Au moment de la rédaction de cet article, le RAPO, mouvement culturel pictural est encore embryonnaire.


A l’origine, deux peintres : Jean-Yves B. et Jean-Claude B. qui se sont rencontrés dans la 1ère école aérographique française – RBT création.

De l’amitié naissante et de la complicité amicale sédimentée de partage en partage autour de leurs créations respectives mûrit progressivement l’idée d’écrire dans une perspective jusqu’alors inexplorée.

Victimes de leur histoire et de leur culture, ils ne sont pas dupes d’être les enfants naturels des écoles de peinture aux lettres de noblesse acquises telle que la peinture iconoclaste, le surréalisme, le symbolisme, et d’autres mouvements sous-jacents mais ponctuellement actifs.

En même temps qu’une prise de conscience partagée de toile en toile, émergea chez JYB comme chez JCB l’idée que pour toucher le spectateur il faut autant que faire se peut aiguillonner trois registres mentaux : le réel, le symbolique et l’imaginaire.

Pour cela il convient d’accentuer un trait singulier de la situation décrite, physique ou psychologique afin de fracturer la gangue ou carapace des certitudes établies.

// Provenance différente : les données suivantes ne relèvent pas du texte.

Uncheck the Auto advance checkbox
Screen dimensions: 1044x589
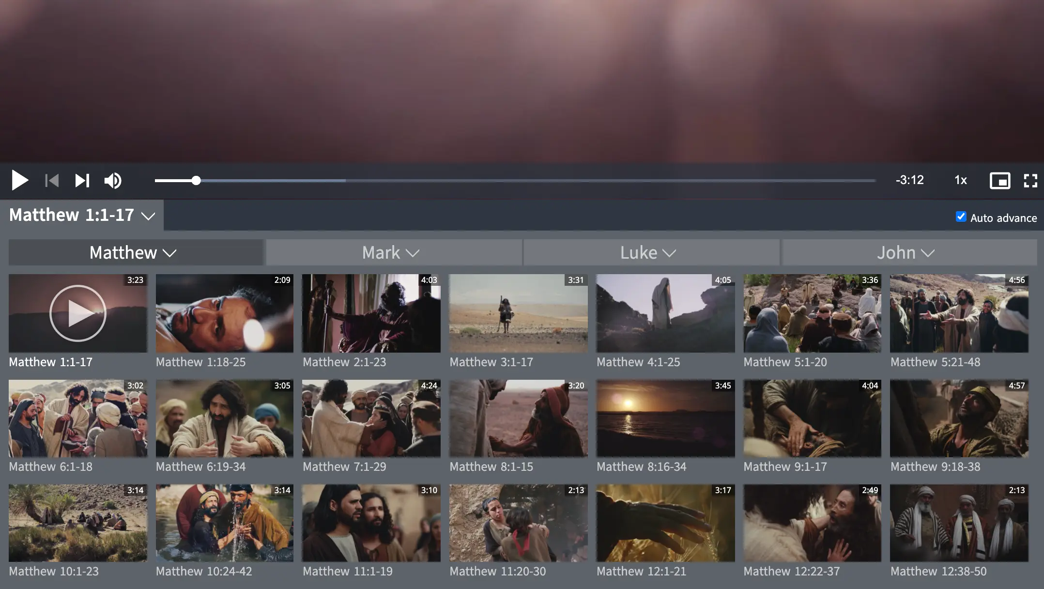[961, 217]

Le trait ou l’écriture retenus à tendance figurative ne seront pas pour autant hyper réalistes, pour mieux solliciter le rêve du spectateur et non pas le figer dans un cadre photographique borné.

Ainsi naît le RAPO, avec l’idée de :

Réalité Augmentée Post Onirique

Car le peintre rêve et doit faire rêver, susciter des émotions pour faire bouger les lignes de la pensée normative. L e peintre, comme son spectateur, doit introduire ou réintroduire la part de jeu, d’inattendu, d’horizon élargi, sur lui-même comme sur le monde qui l’environne.

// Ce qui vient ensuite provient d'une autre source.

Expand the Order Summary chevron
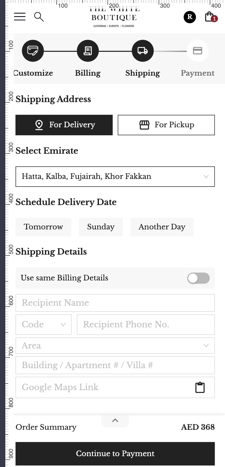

Ce mouvement RAPO laisse une part belle au rêve, à la rencontre des images réelles ou imaginaires, amplifiée par l’écoute flottante devant le monde dans lequel ils cohabitent.

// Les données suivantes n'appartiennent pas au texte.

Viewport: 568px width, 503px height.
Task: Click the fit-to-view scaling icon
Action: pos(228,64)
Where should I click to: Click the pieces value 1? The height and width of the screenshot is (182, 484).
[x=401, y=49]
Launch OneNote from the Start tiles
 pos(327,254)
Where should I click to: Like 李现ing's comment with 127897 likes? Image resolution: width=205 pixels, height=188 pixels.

Ici le peintre pétrit les images, les laisse vivre, puis prendre forme jusqu’à ce qu’elles apparaissent enfin sur leur support définitif pour être livrées au regard de chacun d’entre nous et devenir la propriété de tous.

Ce mouvement de pensée picturale en pleine évolution suscite déjà de l’intérêt et provoque des ralliements et des œillades complices de sympathisants comme de professionnels du monde des arts plastiques.

Laissons cette ondine flirter avec nos esprits et exciter nos rétines.